Title | Lights, Camera, Feminism? PDF eBook |
Author | Samantha Majic |
Publisher | Univ of California Press |
Pages | 311 |
Release | 2023 |
Genre | Celebrities |
ISBN | 0520384881 |
Celebrities in the United States have drawn significant attention and resources to the complex issue of human trafficking--a subject of feminist concern--and they are often criticized for promoting sensationalized and simplistic understandings of the issue. In this comprehensive analysis of celebrities' anti-trafficking activism, however, Samantha Majic finds that this phenomenon is more nuanced: even as some celebrities promote regressive issue narratives and carceral solutions, others use their platforms to elevate more diverse representations of human trafficking and feminist analyses of gender inequality. Lights, Camera, Feminism? thus argues that we should understand celebrities as multilevel political actors whose activism is shaped and mediated by a range of personal and contextual factors, with implications for feminist and democratic politics more broadly.
Lights, Camera, Election!
Title | Lights, Camera, Election! PDF eBook |
Author | Neha Khator |
Publisher | |
Pages | |
Release | 2009 |
Genre | |
ISBN |
Lights, Camera, Democracy!
Title | Lights, Camera, Democracy! PDF eBook |
Author | Lewis Lapham |
Publisher | AtRandom |
Pages | 320 |
Release | 2001-03-27 |
Genre | Social Science |
ISBN | 0679647139 |
For fifteen years, Lewis Lapham has written a monthly column in Harper's Magazine, for which he won a 1995 National Magazine Award for his "exhilarating point of view in an age of conformity." This major collection of Lapham's essays defines his distinct view of the way the world really works, through vivid analysis of media, language, culture, and education.
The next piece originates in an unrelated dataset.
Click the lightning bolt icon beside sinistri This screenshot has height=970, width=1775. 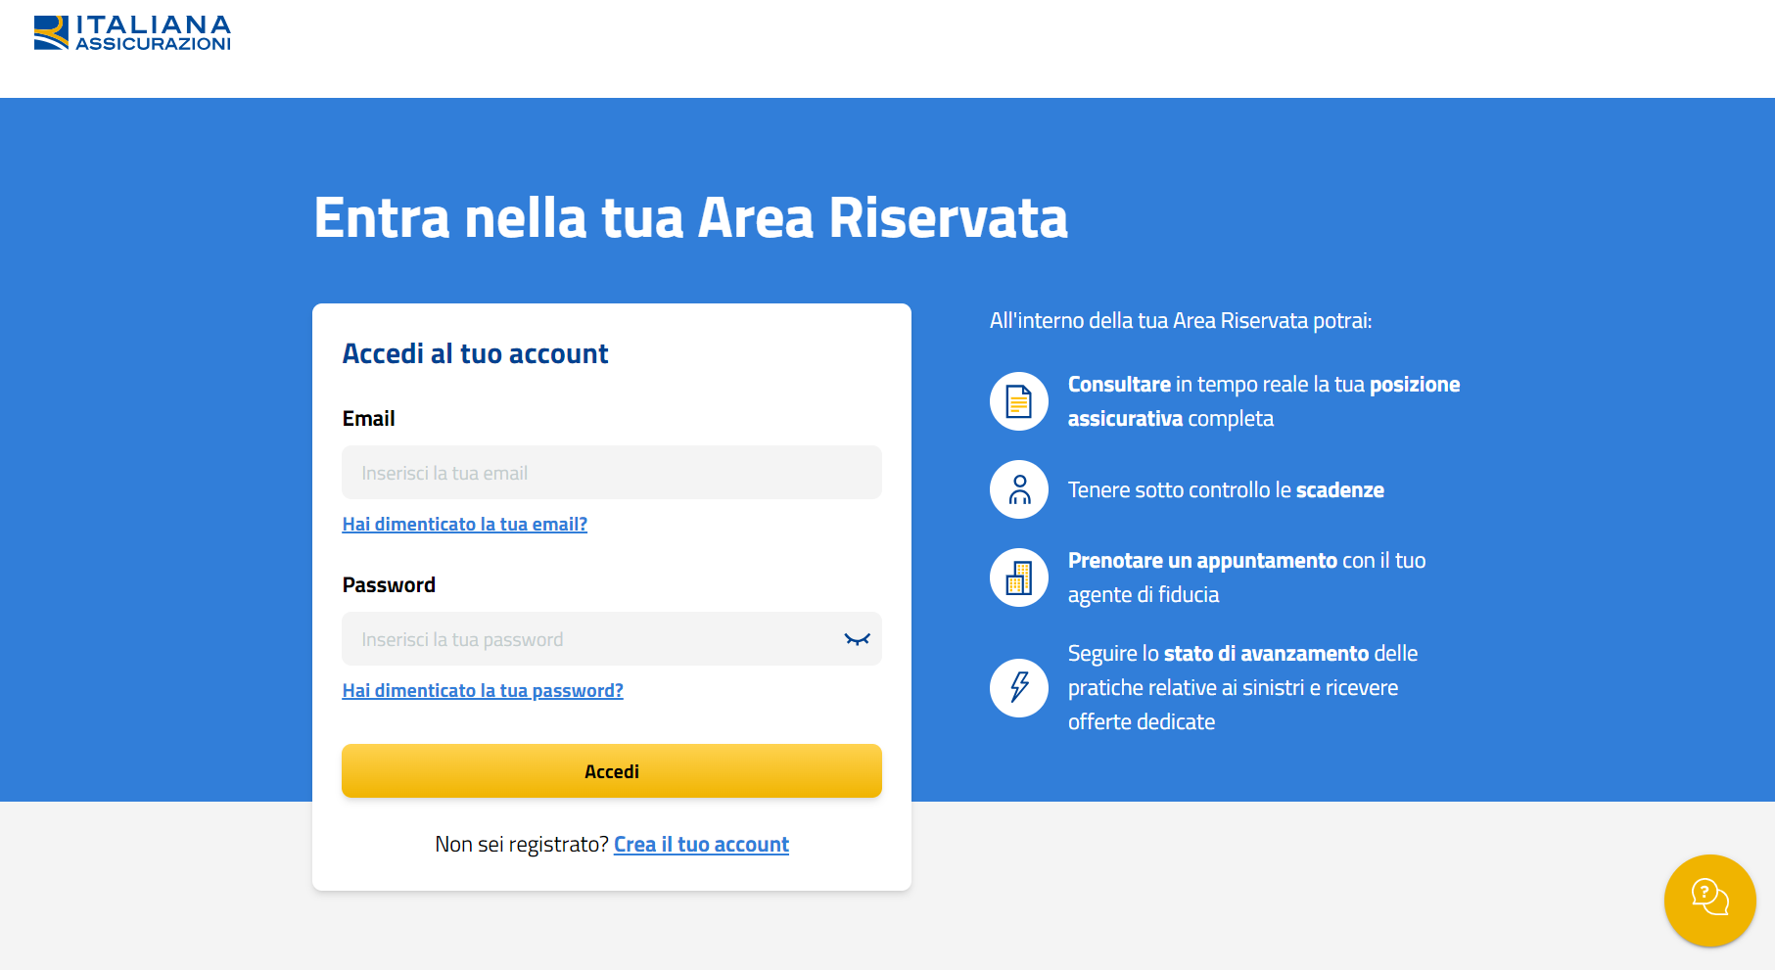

Lapham brings an acute eye to the ways of Washington, the manners of the money class, and the stirrings of the global economy. With originality and breadth, he illuminates the quirks and essential truths of the American character.
Cameron
Title | Cameron PDF eBook |
Author | Timothy Heppell |
Publisher | Manchester University Press |
Pages | 173 |
Release | 2019-11-04 |
Genre | Political Science |
ISBN | 1526116316 |
David Cameron was leader of the Conservative Party (2005-16) and Prime Minister of the United Kingdom (2010-16). His legacy may be one of the most significant of any post-war British prime minister. But did he have a distinctive political strategy, and if so how should we characterise it? This book provides a new and distinctive interpretation of ‘Cameronism’, focusing on the twin themes of modernisation and manipulation. Heppell identifies three core aspects of Cameron’s modernisation strategy: his attempts to detoxify the image of the Conservative Party; his efforts to delegitimise the Labour Party by blaming it for the financial crisis and austerity; and Cameron’s use of the ‘Big Society’ narrative as a means of reducing the perceived responsibilities of the state. Manipulation is explored in relation to the Coalition Government and the exploitation of the Liberal Democrats, on policies such as austerity, tuition fees and electoral reform. Finally, the book examines Cameronism in relation to current challenges to the existing political order: Brexit, Scottish independence, and the rise of populism. This timely book is essential reading to those interested in British party politics and Prime Ministerial leadership.
Left Turn
Title | Left Turn PDF eBook |
Author | Jonathan Boston |
Publisher | Victoria University Press |
Pages | 324 |
Release | 2000 |
Genre | Political Science |
ISBN | 9780864734044 |
This book looks at the campaign for the 1999 election, how people voted and why, and the formation of the minority centre-left coalition. It highlights key election issues and the leadership contest between Jenny Shipley and Helen Clark, as well as the referenda on the size of Parliament and on the justice system.